Data excerpts
┌──

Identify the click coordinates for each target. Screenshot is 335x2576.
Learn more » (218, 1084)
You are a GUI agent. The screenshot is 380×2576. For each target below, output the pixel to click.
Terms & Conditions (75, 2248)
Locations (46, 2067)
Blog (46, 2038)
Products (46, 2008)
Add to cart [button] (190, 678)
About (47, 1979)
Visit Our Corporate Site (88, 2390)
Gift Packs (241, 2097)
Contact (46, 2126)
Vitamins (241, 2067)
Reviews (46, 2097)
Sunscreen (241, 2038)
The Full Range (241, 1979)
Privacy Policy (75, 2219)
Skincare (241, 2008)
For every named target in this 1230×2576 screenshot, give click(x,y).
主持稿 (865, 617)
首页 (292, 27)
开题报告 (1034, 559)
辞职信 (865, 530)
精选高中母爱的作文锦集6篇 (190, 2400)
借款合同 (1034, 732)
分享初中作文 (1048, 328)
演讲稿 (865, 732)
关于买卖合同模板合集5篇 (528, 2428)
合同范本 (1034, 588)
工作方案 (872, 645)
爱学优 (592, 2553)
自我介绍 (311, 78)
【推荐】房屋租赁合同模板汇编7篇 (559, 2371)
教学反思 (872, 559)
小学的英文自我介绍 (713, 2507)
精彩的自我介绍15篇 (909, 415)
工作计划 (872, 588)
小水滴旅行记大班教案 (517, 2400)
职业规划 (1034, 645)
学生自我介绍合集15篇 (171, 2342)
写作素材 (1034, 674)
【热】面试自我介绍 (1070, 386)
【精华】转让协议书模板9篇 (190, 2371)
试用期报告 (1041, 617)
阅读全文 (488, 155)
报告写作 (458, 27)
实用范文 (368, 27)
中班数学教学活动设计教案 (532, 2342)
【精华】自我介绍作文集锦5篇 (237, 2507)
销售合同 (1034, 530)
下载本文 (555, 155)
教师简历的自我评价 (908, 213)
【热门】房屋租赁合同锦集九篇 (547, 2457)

└──

• _ACTION ITEM_: Every entry must come back exactly as written above.

• _WRITTEN RESPONSE_:
Identify the click coordinates for each target. Screenshot is 335x2576.
Learn more » (218, 1084)
You are a GUI agent. The screenshot is 380×2576. For each target below, output the pixel to click.
Terms & Conditions (75, 2248)
Locations (46, 2067)
Blog (46, 2038)
Products (46, 2008)
Add to cart [button] (190, 678)
About (47, 1979)
Visit Our Corporate Site (88, 2390)
Gift Packs (241, 2097)
Contact (46, 2126)
Vitamins (241, 2067)
Reviews (46, 2097)
Sunscreen (241, 2038)
The Full Range (241, 1979)
Privacy Policy (75, 2219)
Skincare (241, 2008)
For every named target in this 1230×2576 screenshot, give click(x,y).
主持稿 (865, 617)
首页 (292, 27)
开题报告 (1034, 559)
辞职信 (865, 530)
精选高中母爱的作文锦集6篇 (190, 2400)
借款合同 (1034, 732)
分享初中作文 (1048, 328)
演讲稿 (865, 732)
关于买卖合同模板合集5篇 (528, 2428)
合同范本 (1034, 588)
工作方案 (872, 645)
爱学优 (592, 2553)
自我介绍 (311, 78)
【推荐】房屋租赁合同模板汇编7篇 (559, 2371)
教学反思 (872, 559)
小学的英文自我介绍 (713, 2507)
精彩的自我介绍15篇 (909, 415)
工作计划 (872, 588)
小水滴旅行记大班教案 (517, 2400)
职业规划 (1034, 645)
学生自我介绍合集15篇 (171, 2342)
写作素材 (1034, 674)
【热】面试自我介绍 (1070, 386)
【精华】转让协议书模板9篇 (190, 2371)
试用期报告 (1041, 617)
阅读全文 (488, 155)
报告写作 (458, 27)
实用范文 (368, 27)
中班数学教学活动设计教案 (532, 2342)
【精华】自我介绍作文集锦5篇 (237, 2507)
销售合同 (1034, 530)
下载本文 (555, 155)
教师简历的自我评价 (908, 213)
【热门】房屋租赁合同锦集九篇 (547, 2457)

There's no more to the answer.